When do we think of gifts outside of our birthdays and Christmas? Outside of material things, what is our conceptualization of gifts?

Lewis Hyde expands the narrow and singularly commercial perspective of gifts and discusses their artistic, socioeconomic, political, and spiritual implications. Discuss seems like a more appropriate verb than simply write with this book because of its prominent dialectical tone. Hyde tells folk tales, quotes from the sacred texts of the Bible and Das Kapital, and converses at length with the ghosts of Walt Whitman and Ezra Pound.

Hyde’s writing emulates the ocean—with the dynamism and endless motion of waves at its surface balanced with a fundamental serenity in its depths. Hyde can be talking about the freedom and longing of country music one moment and the psychological appeal of Happy Meal toys the next but it is all unified by the brilliant simplicity of his prose.
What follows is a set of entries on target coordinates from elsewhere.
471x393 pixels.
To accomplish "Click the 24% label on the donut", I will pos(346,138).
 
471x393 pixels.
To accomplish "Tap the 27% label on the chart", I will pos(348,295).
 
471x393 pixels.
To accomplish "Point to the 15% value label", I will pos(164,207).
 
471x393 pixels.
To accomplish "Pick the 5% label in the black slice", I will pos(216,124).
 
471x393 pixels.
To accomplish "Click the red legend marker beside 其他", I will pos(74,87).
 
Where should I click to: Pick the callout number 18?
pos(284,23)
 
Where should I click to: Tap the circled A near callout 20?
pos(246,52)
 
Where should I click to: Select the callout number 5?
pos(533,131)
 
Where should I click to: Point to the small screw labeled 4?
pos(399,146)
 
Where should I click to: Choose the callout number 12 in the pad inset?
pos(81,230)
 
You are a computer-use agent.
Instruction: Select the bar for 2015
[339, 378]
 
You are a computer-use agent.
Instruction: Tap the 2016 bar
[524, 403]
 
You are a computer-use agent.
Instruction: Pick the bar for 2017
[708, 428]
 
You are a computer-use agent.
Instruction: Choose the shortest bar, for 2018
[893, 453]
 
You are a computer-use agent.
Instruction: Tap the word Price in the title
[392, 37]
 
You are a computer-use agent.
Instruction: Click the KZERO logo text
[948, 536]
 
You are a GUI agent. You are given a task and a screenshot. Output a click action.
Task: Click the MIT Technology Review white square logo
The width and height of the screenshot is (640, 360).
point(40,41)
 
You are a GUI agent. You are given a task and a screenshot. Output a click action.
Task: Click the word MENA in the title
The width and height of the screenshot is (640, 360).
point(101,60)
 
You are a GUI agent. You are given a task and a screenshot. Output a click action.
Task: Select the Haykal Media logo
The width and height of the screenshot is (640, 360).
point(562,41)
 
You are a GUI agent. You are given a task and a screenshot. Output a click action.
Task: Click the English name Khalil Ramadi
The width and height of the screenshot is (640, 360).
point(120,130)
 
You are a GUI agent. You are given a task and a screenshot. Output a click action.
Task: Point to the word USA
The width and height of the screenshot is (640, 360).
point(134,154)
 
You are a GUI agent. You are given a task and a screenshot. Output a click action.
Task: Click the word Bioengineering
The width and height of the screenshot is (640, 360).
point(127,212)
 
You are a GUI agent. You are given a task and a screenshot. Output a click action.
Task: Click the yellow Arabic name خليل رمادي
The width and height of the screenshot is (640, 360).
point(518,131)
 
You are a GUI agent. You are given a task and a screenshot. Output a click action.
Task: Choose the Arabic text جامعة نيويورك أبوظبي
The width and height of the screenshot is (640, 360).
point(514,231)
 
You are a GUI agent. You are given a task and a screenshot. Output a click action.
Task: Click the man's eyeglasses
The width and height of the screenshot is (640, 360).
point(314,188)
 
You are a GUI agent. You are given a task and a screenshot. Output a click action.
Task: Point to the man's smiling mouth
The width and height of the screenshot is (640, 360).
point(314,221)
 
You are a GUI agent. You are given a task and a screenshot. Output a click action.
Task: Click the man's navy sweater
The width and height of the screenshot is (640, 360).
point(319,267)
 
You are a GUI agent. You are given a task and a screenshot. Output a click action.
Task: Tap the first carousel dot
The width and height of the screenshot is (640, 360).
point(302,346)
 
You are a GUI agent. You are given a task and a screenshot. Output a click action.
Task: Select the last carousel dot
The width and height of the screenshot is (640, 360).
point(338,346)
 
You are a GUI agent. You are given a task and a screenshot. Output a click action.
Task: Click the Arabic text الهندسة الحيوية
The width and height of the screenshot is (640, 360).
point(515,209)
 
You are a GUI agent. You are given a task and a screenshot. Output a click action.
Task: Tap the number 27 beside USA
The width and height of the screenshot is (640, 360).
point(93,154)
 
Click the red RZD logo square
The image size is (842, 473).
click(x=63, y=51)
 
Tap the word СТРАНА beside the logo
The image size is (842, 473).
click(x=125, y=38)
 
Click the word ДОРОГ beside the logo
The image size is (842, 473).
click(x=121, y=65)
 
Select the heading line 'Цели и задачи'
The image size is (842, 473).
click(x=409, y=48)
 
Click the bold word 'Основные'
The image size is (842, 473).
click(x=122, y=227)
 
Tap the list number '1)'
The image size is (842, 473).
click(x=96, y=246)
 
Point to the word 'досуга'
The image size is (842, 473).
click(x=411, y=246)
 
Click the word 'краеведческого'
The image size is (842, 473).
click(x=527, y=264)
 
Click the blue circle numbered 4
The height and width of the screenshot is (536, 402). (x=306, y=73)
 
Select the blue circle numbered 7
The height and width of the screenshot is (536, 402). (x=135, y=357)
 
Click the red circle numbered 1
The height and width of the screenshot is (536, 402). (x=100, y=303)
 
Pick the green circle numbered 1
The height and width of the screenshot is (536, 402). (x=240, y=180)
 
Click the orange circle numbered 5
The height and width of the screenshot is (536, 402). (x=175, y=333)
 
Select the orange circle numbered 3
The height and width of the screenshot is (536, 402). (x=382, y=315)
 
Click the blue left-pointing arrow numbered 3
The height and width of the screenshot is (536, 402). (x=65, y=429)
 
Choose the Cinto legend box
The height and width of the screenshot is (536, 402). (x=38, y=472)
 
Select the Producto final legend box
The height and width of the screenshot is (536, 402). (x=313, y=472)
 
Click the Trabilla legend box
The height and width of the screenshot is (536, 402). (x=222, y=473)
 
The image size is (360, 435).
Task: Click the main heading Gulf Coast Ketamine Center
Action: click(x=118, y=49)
A quote from Wendell Berry’s “The Specialization of Poetry” came to mind while reading this: “A distinguished writer is of course distinguished by his language, which is certainly his gift and his love. But his language is, after all, common tongue, to which his gift is uncommon grace and power, without his commonness he could not recognize or value his distinction.” (I didn’t think about the quote’s usage of gift but how serendipitous)

Aside from its quality of writing and unexpected breadth, The Gift revolves around a central question—how should an artist, with the understanding of their work and the distribution of it as a gift, relate to the market economy? As an aspiring professional writer myself, I’ve thought about this distracting question about how I will make money writing probably too much. And this book has gifted me with the realization that I need not worry about it at all.

While there will be a balance to be found at some point in the future, I must learn how to practice the “particular kind of unconsciousness: unanalytic, undialectical consciousness” that is necessary to develop my writing and produce the high-quality work that people would even pay for. The details will work themselves out.

I highly recommend this book for any artist or anyone who wants to read elite non-fiction writing.

Lingering Questions

How does our modern commercial conception of gift-giving holds up to Hyde’s definition?

Gifts that we give to friends, family or a partner are usually kept and not meant to be regifted or passed on, which would be seen as insult to the giver.Furthermore, givers in this commercial-Christimas-gifting situation don’t have to relinquish anything other than money, which is not the gift itself.

The people close to the giver also often tell them what they would like to receive, which seems to obfuscate the relationship between Hyde’s defintion and the modern defintion. All of these small trivial questions really just speak to a larger question of how we can apply Hyde’s interpretation of gift from all his sources to our culture and begin to practice gift-giving that truly builds community.